Cannabinoid Effects in Skin

The skin possesses a robust capacity to synthesize and respond to cannabinoids.[4,5] As keratinocytes transition from the proliferative basal state, through differentiation and apical migration, to the formation of the dead stratum corneum, the abundance of anandamide increases, due in part to decreases in the expression of the cannabinoid degrading enzyme, fatty acyl amide hydrolase (FAAH). Peripheral sensory neurons in rodents produce anandamide in response to stimulation[6] and express FAAH,[7] CB1,[8] and CB2.[9] In human skin, CB1 is expressed in keratinocytes within the more differentiated epidermal layers, hair follicle cells, sebaceous glands, sensory neurons, and immune cells. CB2 is expressed in keratinocytes, sebaceous glands, sensory neurons, and immune cells[1,5,10,11] (Figure 2).

Figure 2

Metabotropic and TRP channel cannabinoid receptor expression across skin cell types. References are listed in the text.

The functional effects of cannabinoids on skin can be divided into four general categories:

(1) Regulation of epidermal homeostasis. Cannabinoids suppress epidermal keratinocyte proliferation and differentiation and promote keratinocyte apoptosis.[4,5] One mechanism for these effects involves transcriptional suppression of genes important for keratinocyte differentiation via methylation of their promoters.
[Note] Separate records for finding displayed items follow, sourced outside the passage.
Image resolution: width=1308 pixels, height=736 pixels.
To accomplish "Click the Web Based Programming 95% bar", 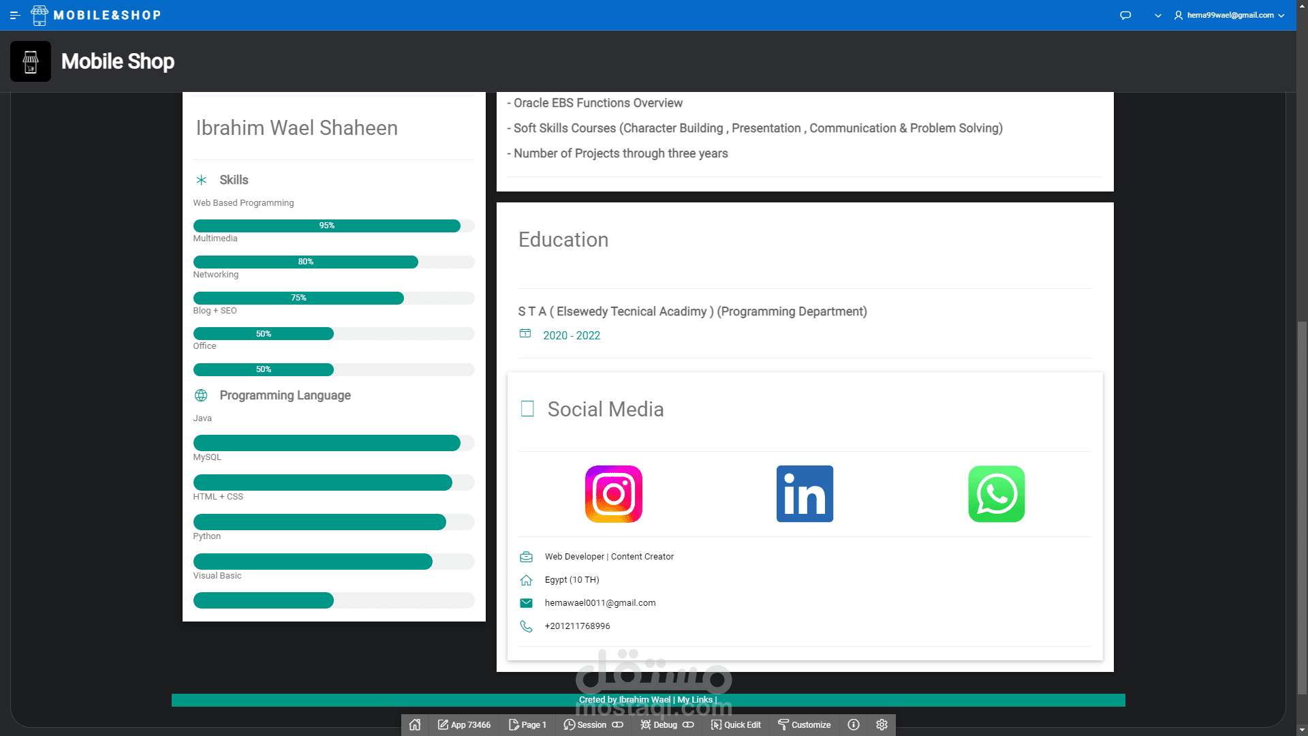I will pos(327,226).
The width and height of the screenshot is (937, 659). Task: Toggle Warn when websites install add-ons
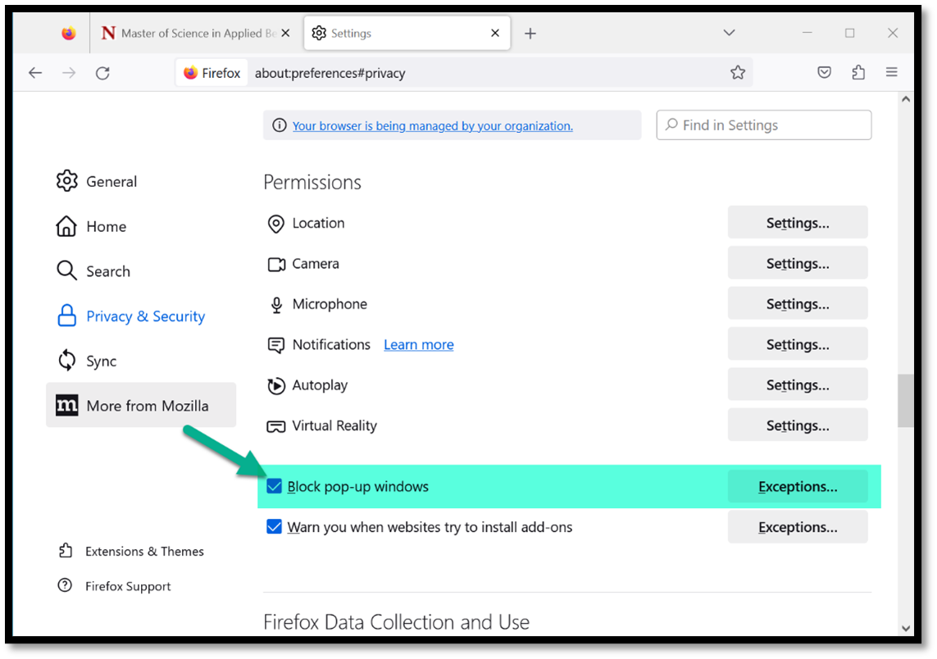275,527
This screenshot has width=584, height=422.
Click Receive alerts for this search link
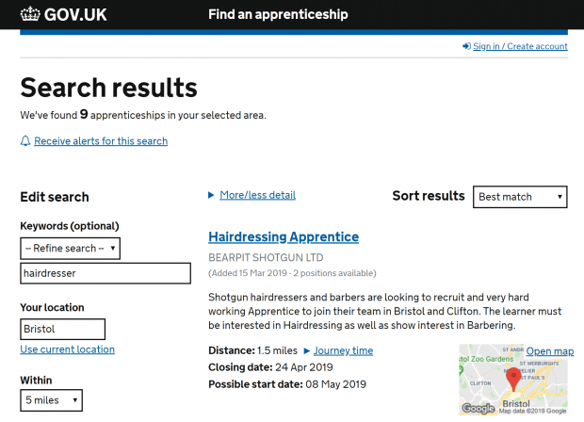[x=101, y=141]
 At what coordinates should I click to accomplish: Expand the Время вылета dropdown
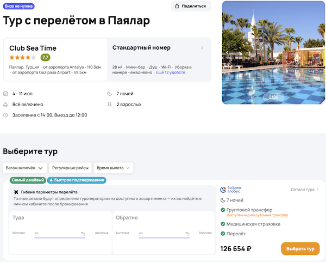click(114, 168)
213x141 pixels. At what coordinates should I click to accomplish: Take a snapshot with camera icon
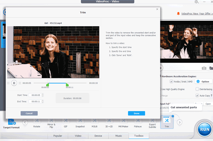(x=204, y=68)
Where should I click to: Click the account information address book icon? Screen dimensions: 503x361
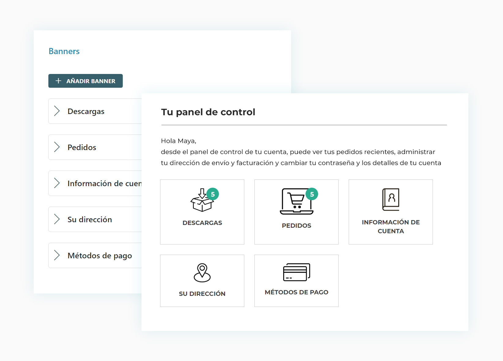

Whereas transcriptional suppression in this setting by anandamide and cannabidiol (CBD) is sensitive to CB1 antagonism, suppression by cannabigerol (CBG) is not.[5,12] Some proliferation and survival effects of anandamide can also be attributed to targets besides CB1 and CB2.[13] Cannabinoid effects on epidermal homeostasis may be important in disease states. For example, CB1 activation suppresses the expression of two damage-induced keratins, keratin 6 and keratin 16. This may have relevance to psoriasis, a hyperproliferative disorder in which keratin 6 and keratin 16 are upregulated.[14] Additionally, cannabinoids have been shown to modulate tumorigenesis and tumor progression in nonmelanoma skin tumors.[15]

(2) Regulation of pain sensation.Cannibis has been used since ancient times to treat pain, and there is extensive literature supporting a role for both endocannabinoids and phytocannabinoids as modulators of pain.[1,16,17] These effects appear to be mediated in part by actions at both CB1 and CB2. While direct effects on sensory neurons account for some analgesic actions of cannabinoids, these actions may also be indirect. For example, CB2 stimulation in keratinocytes evokes the release of analgesic opioid peptides.[9] As detailed below, however, the ability of cannabinoids to evoke pain under some circumstances may involve action at non-CB1/CB2 targets.[18,19] Although beyond the scope of this Review, it is also worth noting that endogenous and exogenous cannabinoids can modulate pain and itch through their actions in the spinal cord and brain.[16,20,21]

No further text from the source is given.